↓
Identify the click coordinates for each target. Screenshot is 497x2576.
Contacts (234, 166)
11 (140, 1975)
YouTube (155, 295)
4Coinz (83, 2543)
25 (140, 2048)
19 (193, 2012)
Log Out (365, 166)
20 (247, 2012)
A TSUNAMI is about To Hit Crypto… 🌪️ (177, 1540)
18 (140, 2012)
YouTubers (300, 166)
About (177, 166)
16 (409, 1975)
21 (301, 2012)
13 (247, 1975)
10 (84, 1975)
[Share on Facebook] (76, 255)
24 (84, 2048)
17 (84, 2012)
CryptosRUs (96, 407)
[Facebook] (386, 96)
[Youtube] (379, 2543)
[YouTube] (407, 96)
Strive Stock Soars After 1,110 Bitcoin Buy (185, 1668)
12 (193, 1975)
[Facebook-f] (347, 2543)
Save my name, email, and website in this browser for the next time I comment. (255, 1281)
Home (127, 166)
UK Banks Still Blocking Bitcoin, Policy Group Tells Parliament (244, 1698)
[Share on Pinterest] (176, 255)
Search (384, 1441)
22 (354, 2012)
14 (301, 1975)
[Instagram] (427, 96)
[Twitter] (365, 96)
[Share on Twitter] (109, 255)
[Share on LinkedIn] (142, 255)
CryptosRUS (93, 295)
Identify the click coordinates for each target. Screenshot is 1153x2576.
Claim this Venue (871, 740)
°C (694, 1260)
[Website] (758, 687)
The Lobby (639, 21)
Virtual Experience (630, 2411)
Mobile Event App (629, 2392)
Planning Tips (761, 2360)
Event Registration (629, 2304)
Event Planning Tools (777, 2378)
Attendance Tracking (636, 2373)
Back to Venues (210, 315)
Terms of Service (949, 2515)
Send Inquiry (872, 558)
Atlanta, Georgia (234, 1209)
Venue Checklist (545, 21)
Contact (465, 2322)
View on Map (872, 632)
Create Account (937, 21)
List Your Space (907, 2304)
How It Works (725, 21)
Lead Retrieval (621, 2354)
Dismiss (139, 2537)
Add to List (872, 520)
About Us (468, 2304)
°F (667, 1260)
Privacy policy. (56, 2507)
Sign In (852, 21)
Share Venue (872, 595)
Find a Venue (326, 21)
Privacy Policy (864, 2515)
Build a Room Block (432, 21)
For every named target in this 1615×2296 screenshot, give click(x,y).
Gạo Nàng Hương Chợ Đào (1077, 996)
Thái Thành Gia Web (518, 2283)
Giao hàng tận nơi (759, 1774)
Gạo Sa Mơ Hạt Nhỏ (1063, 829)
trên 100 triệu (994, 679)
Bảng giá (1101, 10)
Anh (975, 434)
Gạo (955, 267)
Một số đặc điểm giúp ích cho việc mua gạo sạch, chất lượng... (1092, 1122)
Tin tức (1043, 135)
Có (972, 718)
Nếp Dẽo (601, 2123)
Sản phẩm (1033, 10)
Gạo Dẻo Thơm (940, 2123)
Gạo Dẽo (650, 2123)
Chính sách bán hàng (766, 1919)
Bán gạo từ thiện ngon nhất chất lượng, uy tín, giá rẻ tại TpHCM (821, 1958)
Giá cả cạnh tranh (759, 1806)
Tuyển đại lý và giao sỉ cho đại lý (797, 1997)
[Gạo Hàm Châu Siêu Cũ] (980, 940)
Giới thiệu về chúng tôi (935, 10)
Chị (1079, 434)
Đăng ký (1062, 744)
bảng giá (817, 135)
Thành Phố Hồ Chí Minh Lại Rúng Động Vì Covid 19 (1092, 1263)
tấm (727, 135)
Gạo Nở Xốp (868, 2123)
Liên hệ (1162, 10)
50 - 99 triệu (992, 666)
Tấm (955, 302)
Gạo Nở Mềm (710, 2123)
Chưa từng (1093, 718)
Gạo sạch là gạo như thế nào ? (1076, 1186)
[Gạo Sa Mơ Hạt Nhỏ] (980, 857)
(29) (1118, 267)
↑
◆ **Work to complete**:
The entire listing is to be printed once more, word for word.

◆ **Output**:
Identify the click coordinates for each target. Screenshot is 497x2576.
Contacts (234, 166)
11 (140, 1975)
YouTube (155, 295)
4Coinz (83, 2543)
25 (140, 2048)
19 (193, 2012)
Log Out (365, 166)
20 (247, 2012)
A TSUNAMI is about To Hit Crypto… 🌪️ (177, 1540)
18 (140, 2012)
YouTubers (300, 166)
About (177, 166)
16 (409, 1975)
21 (301, 2012)
13 (247, 1975)
10 (84, 1975)
[Share on Facebook] (76, 255)
24 (84, 2048)
17 (84, 2012)
CryptosRUs (96, 407)
[Facebook] (386, 96)
[Youtube] (379, 2543)
[YouTube] (407, 96)
Strive Stock Soars After 1,110 Bitcoin Buy (185, 1668)
12 (193, 1975)
[Facebook-f] (347, 2543)
Save my name, email, and website in this browser for the next time I comment. (255, 1281)
Home (127, 166)
UK Banks Still Blocking Bitcoin, Policy Group Tells Parliament (244, 1698)
[Share on Pinterest] (176, 255)
Search (384, 1441)
22 (354, 2012)
14 (301, 1975)
[Instagram] (427, 96)
[Twitter] (365, 96)
[Share on Twitter] (109, 255)
[Share on LinkedIn] (142, 255)
CryptosRUS (93, 295)
Identify the click coordinates for each target. Screenshot is 1153x2576.
Claim this Venue (871, 740)
°C (694, 1260)
[Website] (758, 687)
The Lobby (639, 21)
Virtual Experience (630, 2411)
Mobile Event App (629, 2392)
Planning Tips (761, 2360)
Event Registration (629, 2304)
Event Planning Tools (777, 2378)
Attendance Tracking (636, 2373)
Back to Venues (210, 315)
Terms of Service (949, 2515)
Send Inquiry (872, 558)
Atlanta, Georgia (234, 1209)
Venue Checklist (545, 21)
Contact (465, 2322)
View on Map (872, 632)
Create Account (937, 21)
List Your Space (907, 2304)
How It Works (725, 21)
Lead Retrieval (621, 2354)
Dismiss (139, 2537)
Add to List (872, 520)
About Us (468, 2304)
°F (667, 1260)
Privacy policy. (56, 2507)
Sign In (852, 21)
Share Venue (872, 595)
Find a Venue (326, 21)
Privacy Policy (864, 2515)
Build a Room Block (432, 21)
For every named target in this 1615×2296 screenshot, give click(x,y).
Gạo Nàng Hương Chợ Đào (1077, 996)
Thái Thành Gia Web (518, 2283)
Giao hàng tận nơi (759, 1774)
Gạo Sa Mơ Hạt Nhỏ (1063, 829)
trên 100 triệu (994, 679)
Bảng giá (1101, 10)
Anh (975, 434)
Gạo (955, 267)
Một số đặc điểm giúp ích cho việc mua gạo sạch, chất lượng... (1092, 1122)
Tin tức (1043, 135)
Có (972, 718)
Nếp Dẽo (601, 2123)
Sản phẩm (1033, 10)
Gạo Dẻo Thơm (940, 2123)
Gạo Dẽo (650, 2123)
Chính sách bán hàng (766, 1919)
Bán gạo từ thiện ngon nhất chất lượng, uy tín, giá rẻ tại TpHCM (821, 1958)
Giá cả cạnh tranh (759, 1806)
Tuyển đại lý và giao sỉ cho đại lý (797, 1997)
[Gạo Hàm Châu Siêu Cũ] (980, 940)
Giới thiệu về chúng tôi (935, 10)
Chị (1079, 434)
Đăng ký (1062, 744)
bảng giá (817, 135)
Thành Phố Hồ Chí Minh Lại Rúng Động Vì Covid 19 (1092, 1263)
tấm (727, 135)
Gạo Nở Xốp (868, 2123)
Liên hệ (1162, 10)
50 - 99 triệu (992, 666)
Tấm (955, 302)
Gạo Nở Mềm (710, 2123)
Chưa từng (1093, 718)
Gạo sạch là gạo như thế nào ? (1076, 1186)
[Gạo Sa Mơ Hạt Nhỏ] (980, 857)
(29) (1118, 267)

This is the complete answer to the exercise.